Клиническая иллюстрация

В завершении доклада в качестве иллюстрации некоторых связанных с одиночеством психоаналитика дилемм, Роджер Кеннеди, приводит небольшую клиническую виньетку, описывающую его продолжающийся анализ с тридцатилетней женщиной. Пациентка обратилась к анализу в связи с острым и глубоким чувством изолированности в жизни, отрезанности от других, хотя у нее и была собственная семья. Она не помнила ничего из своей истории вплоть до 5 летнего возраста, когда ее родители расстались. Ее ранняя история все еще остается весьма туманной. Мать оставила отца, забрав с собой ее и ее младших сиблингов. Когда, уже будучи в анализе, пациентка поинтересовалась у матери, почему она покинула отца, та с неохотой сообщила, что ушла из-за “душевной жестокости”. Однако пациентке не показалось это особенно убедительным. Потом началась жизнь с блужданием по кругу, пока в 7-летнем возрасте она не оказалось в школе-интернате. Она чувствовала себя аутсайдером и маргиналом в школьной группе, и была очень одинока. Часто она гуляла вокруг школы одна. Этот период экстремального одиночества, который она отчетливо помнила, похоже, покрывал еще более ранние и гораздо более болезненные переживания потери. То, что она еще помнила – это потеря плюшевого мишки, вскоре после того, как мать ушла от отца. В качестве компенсации ее привели в большой универмаг, где она выбрала 4 заводные игрушки животных, которые она взяла с собой в интернат, хотя игрушка-отец всегда была не совсем в порядке.
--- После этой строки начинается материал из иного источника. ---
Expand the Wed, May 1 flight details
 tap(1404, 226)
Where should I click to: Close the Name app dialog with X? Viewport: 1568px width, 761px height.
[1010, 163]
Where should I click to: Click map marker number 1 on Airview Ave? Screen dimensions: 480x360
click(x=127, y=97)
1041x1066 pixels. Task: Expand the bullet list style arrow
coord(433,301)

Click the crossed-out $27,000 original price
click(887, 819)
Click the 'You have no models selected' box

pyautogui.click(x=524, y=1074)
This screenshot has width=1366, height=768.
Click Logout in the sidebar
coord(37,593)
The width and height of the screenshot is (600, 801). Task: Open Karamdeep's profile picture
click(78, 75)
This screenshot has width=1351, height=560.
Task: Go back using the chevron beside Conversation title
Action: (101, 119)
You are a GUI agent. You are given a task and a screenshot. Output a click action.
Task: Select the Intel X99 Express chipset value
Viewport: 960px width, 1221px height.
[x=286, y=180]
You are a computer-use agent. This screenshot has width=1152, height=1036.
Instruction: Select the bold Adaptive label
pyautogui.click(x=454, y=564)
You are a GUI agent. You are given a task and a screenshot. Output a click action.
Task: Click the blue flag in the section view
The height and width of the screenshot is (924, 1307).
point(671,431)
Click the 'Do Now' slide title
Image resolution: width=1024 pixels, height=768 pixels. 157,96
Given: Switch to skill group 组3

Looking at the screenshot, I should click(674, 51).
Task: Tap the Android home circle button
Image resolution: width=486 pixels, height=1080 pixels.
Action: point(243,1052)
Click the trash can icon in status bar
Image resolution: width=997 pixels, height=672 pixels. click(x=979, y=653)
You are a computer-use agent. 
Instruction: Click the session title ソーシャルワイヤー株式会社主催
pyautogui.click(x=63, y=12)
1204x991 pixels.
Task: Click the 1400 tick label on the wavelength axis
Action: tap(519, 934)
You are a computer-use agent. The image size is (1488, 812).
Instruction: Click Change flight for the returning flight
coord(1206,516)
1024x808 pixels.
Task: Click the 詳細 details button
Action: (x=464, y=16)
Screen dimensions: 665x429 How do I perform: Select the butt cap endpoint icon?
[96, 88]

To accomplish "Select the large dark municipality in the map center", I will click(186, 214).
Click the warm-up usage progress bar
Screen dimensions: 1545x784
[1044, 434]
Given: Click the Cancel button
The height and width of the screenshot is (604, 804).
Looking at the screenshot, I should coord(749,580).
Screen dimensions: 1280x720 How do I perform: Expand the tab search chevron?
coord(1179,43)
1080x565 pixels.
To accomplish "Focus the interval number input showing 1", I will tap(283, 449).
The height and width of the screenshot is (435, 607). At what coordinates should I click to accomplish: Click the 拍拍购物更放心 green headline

В анализе пациентка – совсем неактивна со своими ассоциациями, и на сеансах, почти как в постановках Гарольда Пинтера, очень много продолжительных пауз. Она произносит всего несколько фраз и ждет, чтобы ее аналитик сказал что-нибудь в ответ. В зависимости от того, есть ли ему что сказать, Роджер Кеннеди отвечает или не отвечает ей. Она может ждать его слов очень подолгу, и он понимает, что в эти моменты она становится все более и более отстраненной и скрытой в своем собственном мире. В результате аналитик оказывается перед дилеммой – позволять ли молчанию продолжаться слишком долго. С одной стороны, это может становиться контр-продуктивным, и пациентка впадает в крайнее чувство одиночества. С другой стороны, аналитик не хочет вторгаться или поддаваться контролю и давлению со стороны пациентки, вовлекаясь во взаимодействие таким образом, как будто он является единственным носителем жизни. Таким образом, перед ним постоянно встает вопрос выбора времени, когда он должен что-то сказать. К тому же в такие моменты очень часто он сам ощущает себя брошенным и беспомощным. Одиночество пациентки проникает в него, и он испытывает смешанные чувства сочувствия к ее положению и раздражения по поводу ее пассивности. Периодически это ведет к ощущению оторванности и утрате доверия аналитическому процессу.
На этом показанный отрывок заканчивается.